> _What you will do_: Repeat only the lines between the one with "Given: Expand the Libraries submenu arrow" and the end of the material below, both ends included. Omit any picture.
(Source material begins)
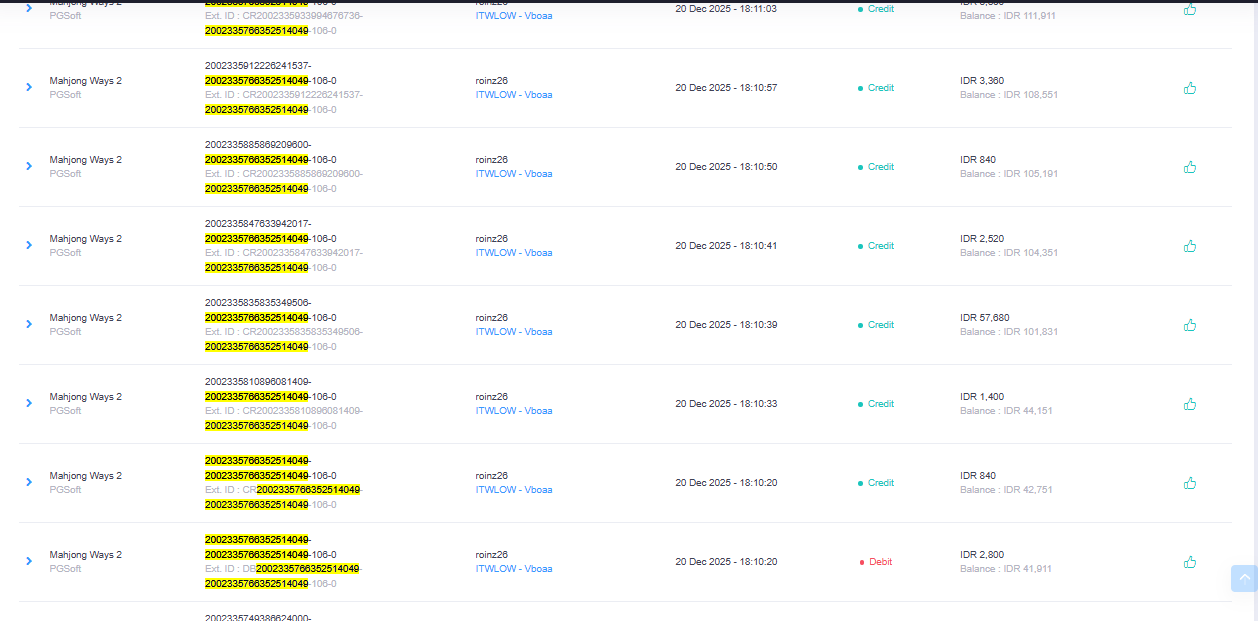Image resolution: width=1258 pixels, height=621 pixels.
Task: Expand the IDR 2,520 transaction row
Action: click(x=29, y=246)
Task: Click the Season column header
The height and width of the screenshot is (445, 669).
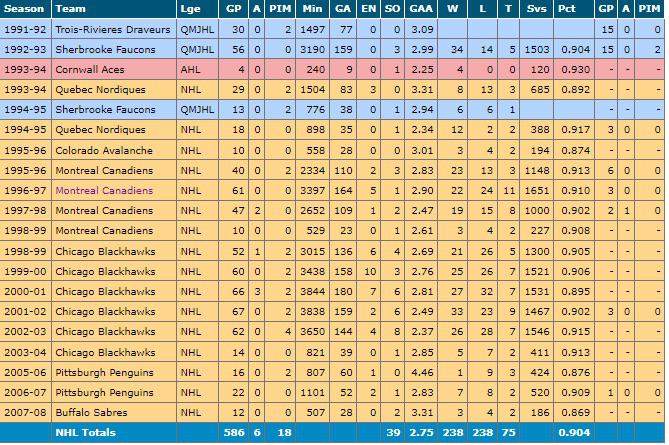Action: (x=22, y=10)
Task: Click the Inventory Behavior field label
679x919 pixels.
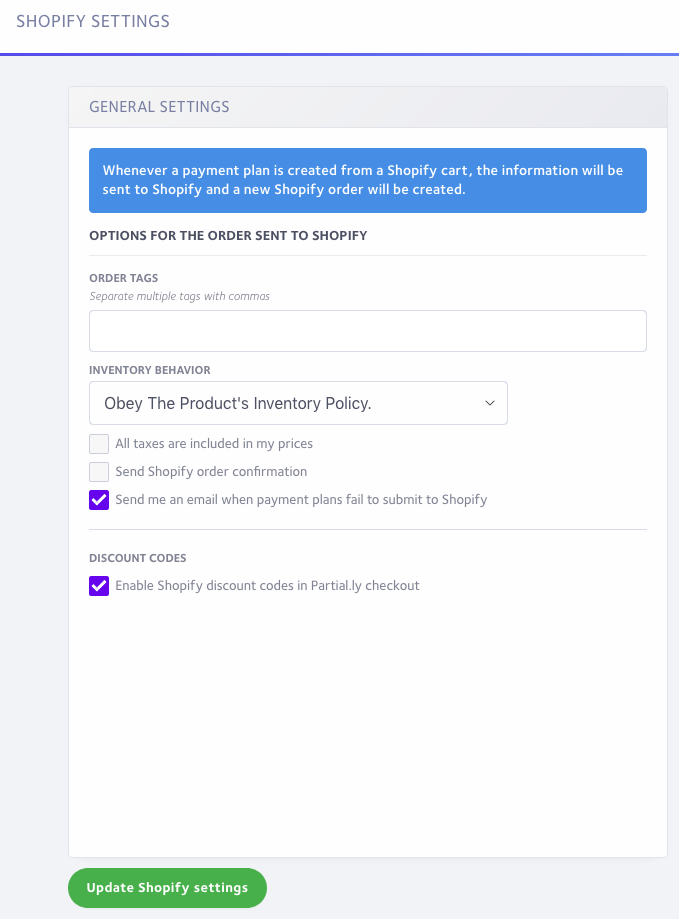Action: point(149,370)
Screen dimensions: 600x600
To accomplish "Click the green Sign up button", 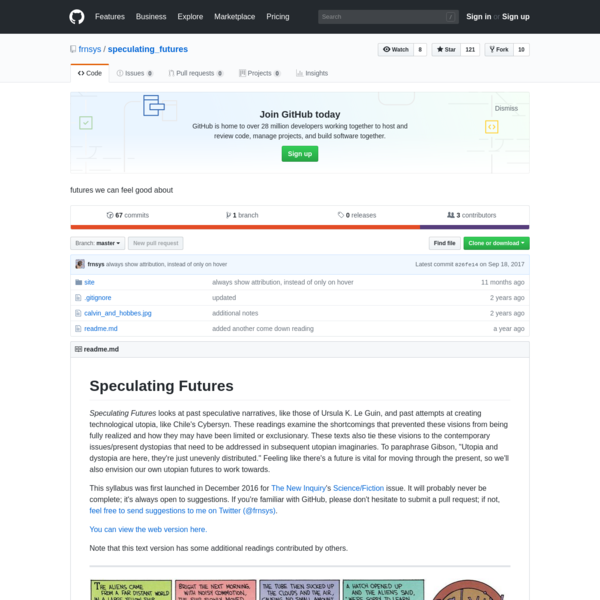I will [x=300, y=154].
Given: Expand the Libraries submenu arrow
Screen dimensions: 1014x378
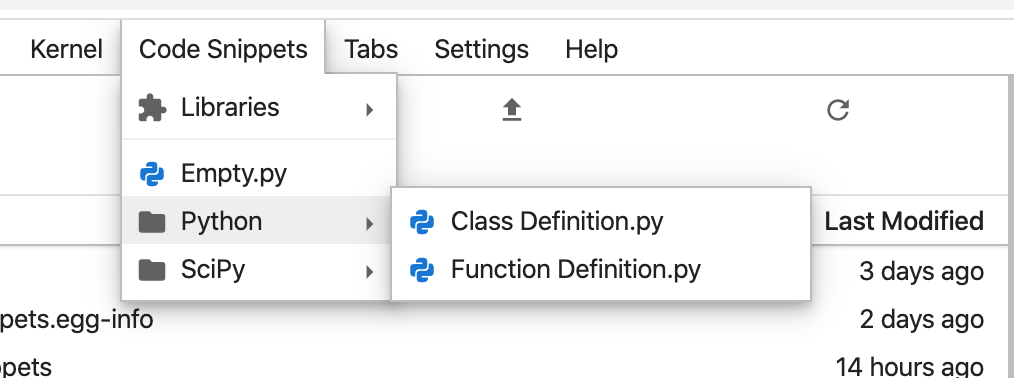Looking at the screenshot, I should click(x=369, y=109).
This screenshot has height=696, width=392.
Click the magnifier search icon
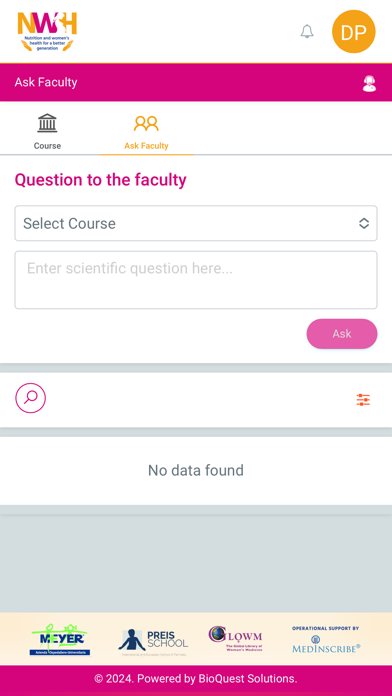(x=31, y=398)
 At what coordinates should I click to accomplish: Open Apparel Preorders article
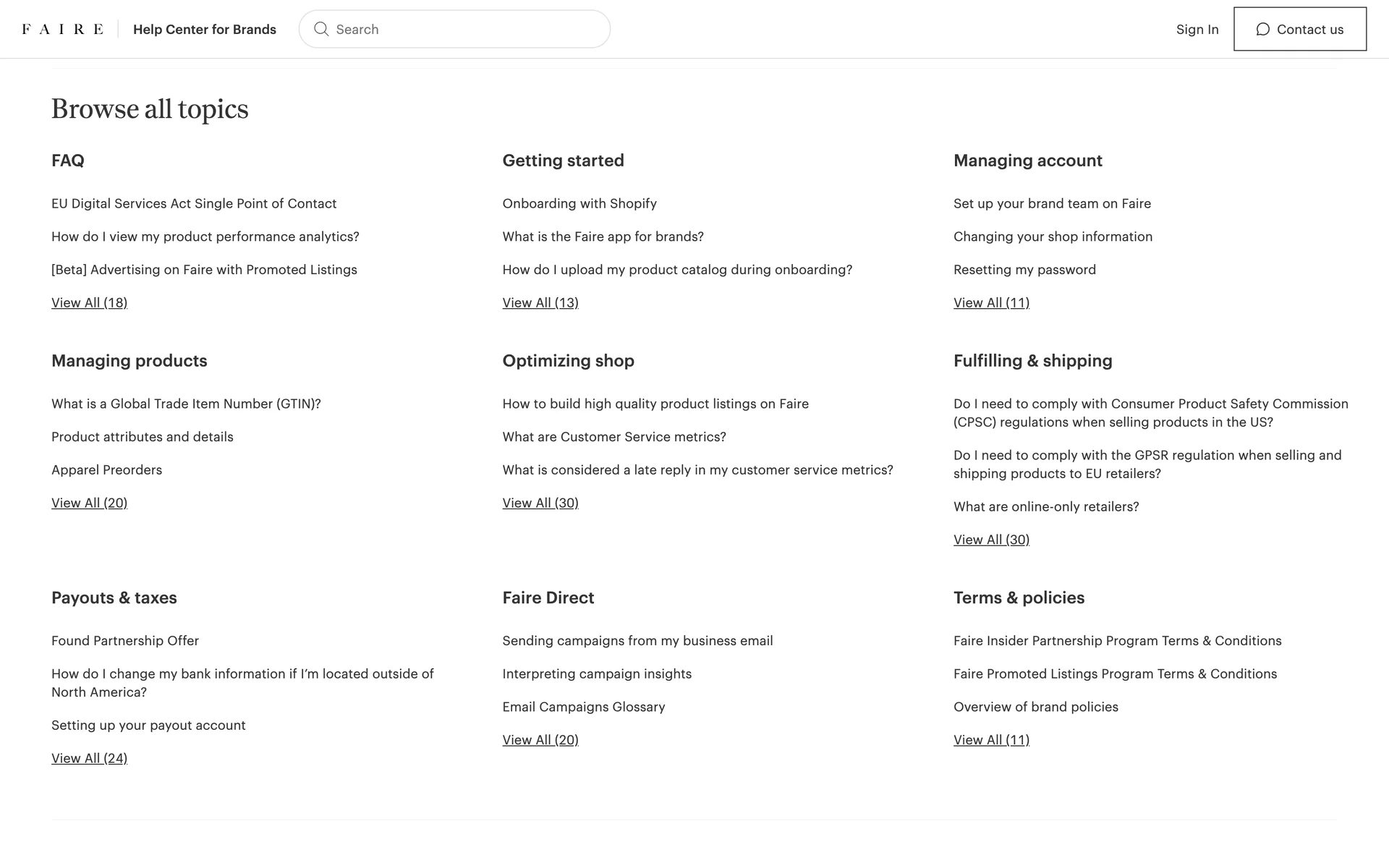tap(106, 469)
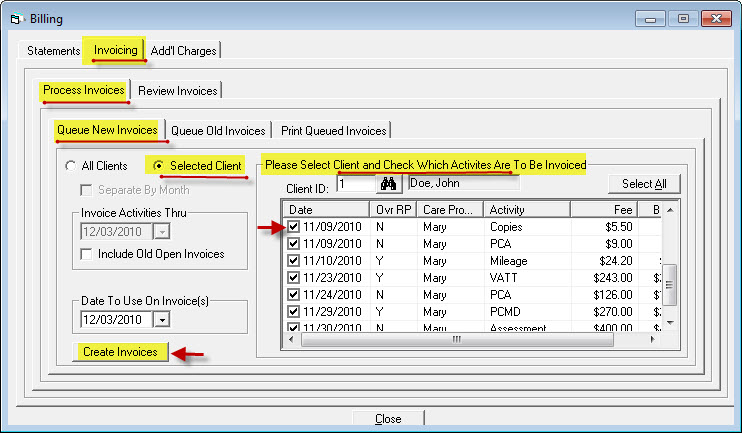Viewport: 742px width, 433px height.
Task: Go to the Review Invoices tab
Action: tap(177, 91)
(Source material ends)
> _Response to this exercise_:
Given: Expand the Libraries submenu arrow
Screen dimensions: 1014x378
Looking at the screenshot, I should click(x=369, y=109).
This screenshot has height=696, width=392.
Click the magnifier search icon
(x=31, y=398)
 At what coordinates should I click to accomplish: Open Apparel Preorders article
tap(106, 469)
Viewport: 742px width, 433px height.
Task: Go to the Review Invoices tab
Action: tap(177, 91)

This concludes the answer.